Though this is not a specifically socioeconomic phenomenon, it does have a socioeconomic dimension. One of the most disturbing facts about American marriage today is that while divorce increased at similar rates for the wealthy and the poor in the 1960s and ’70s, those rates diverged sharply starting around 1980.?According to the sociologist Steven P. Martin, among Americans who married between 1975 and 1979, the 10-year divorce rate was 28 percent among people without a high school education and 18 percent among people with at least a college degree: a 10 percentage point difference. But among Americans who married between 1990 and 1994, the parallel divorce rates were 46 percent and 16 percent: an astonishing 30 percentage point difference.
虽然这算不上什么特殊的社会经济学现象，但它包含着社会经济学层面的因素。
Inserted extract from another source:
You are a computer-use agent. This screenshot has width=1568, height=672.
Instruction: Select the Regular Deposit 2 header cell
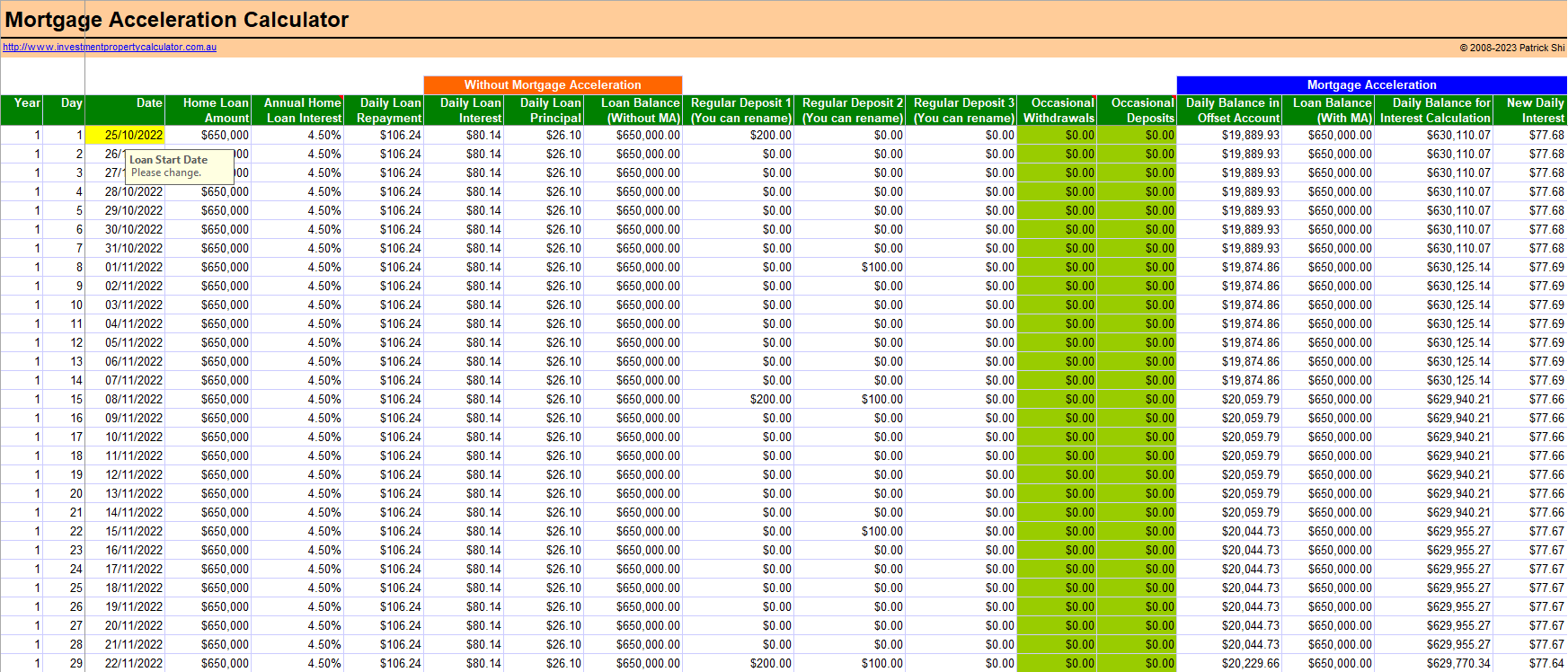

当今美国人的婚姻中一个最令人不安的现象是，尽管在20世纪60年代和70年代，富人与穷人的离婚率均以类似的速度增加，但从1980年起，两者之间的差距急剧扩大。社会学家史蒂文·P·马丁（Steven P. Martin）指出，在1975年至1979年间结婚的美国人中，没受过高中教育的夫妻中的10年离婚率为28%，而在至少具备大专学历的夫妻中则为18%：相差10%。然而，在1990年至1994年间结婚的美国人中，上述离婚率分别为46%和16%：差异达到惊人的30%。
The problem is not that poor people fail to appreciate the importance of marriage, nor is it that poor and wealthy Americans differ in which factors they believe are important in a good marriage. The problem is that the same trends that have exacerbated inequality since 1980 — unemployment, juggling multiple jobs and so on — have also made it increasingly difficult for less wealthy Americans to invest the time and other resources needed to sustain a strong marital bond.
What can be done? Government actions that reduce inequality and family-friendly work policies like on-site child care are likely to help strengthen marriage. But they are not the only options, particularly for individual couples.
First and foremost, couples can choose to invest more time and energy in their marriage, perhaps by altering how they use whatever shared leisure time is available. But if couples lack the time and energy, they might consider adjusting their expectations, perhaps by focusing on cultivating an affectionate bond without trying to facilitate each other’s self-actualization.
The bad news is that insofar as socioeconomic circumstances or individual choices undermine the investment of time and energy in our relationships, our marriages are likely to fall short of our era’s expectations. The good news is that our marriages can flourish today like never before. They just can’t do it on their own.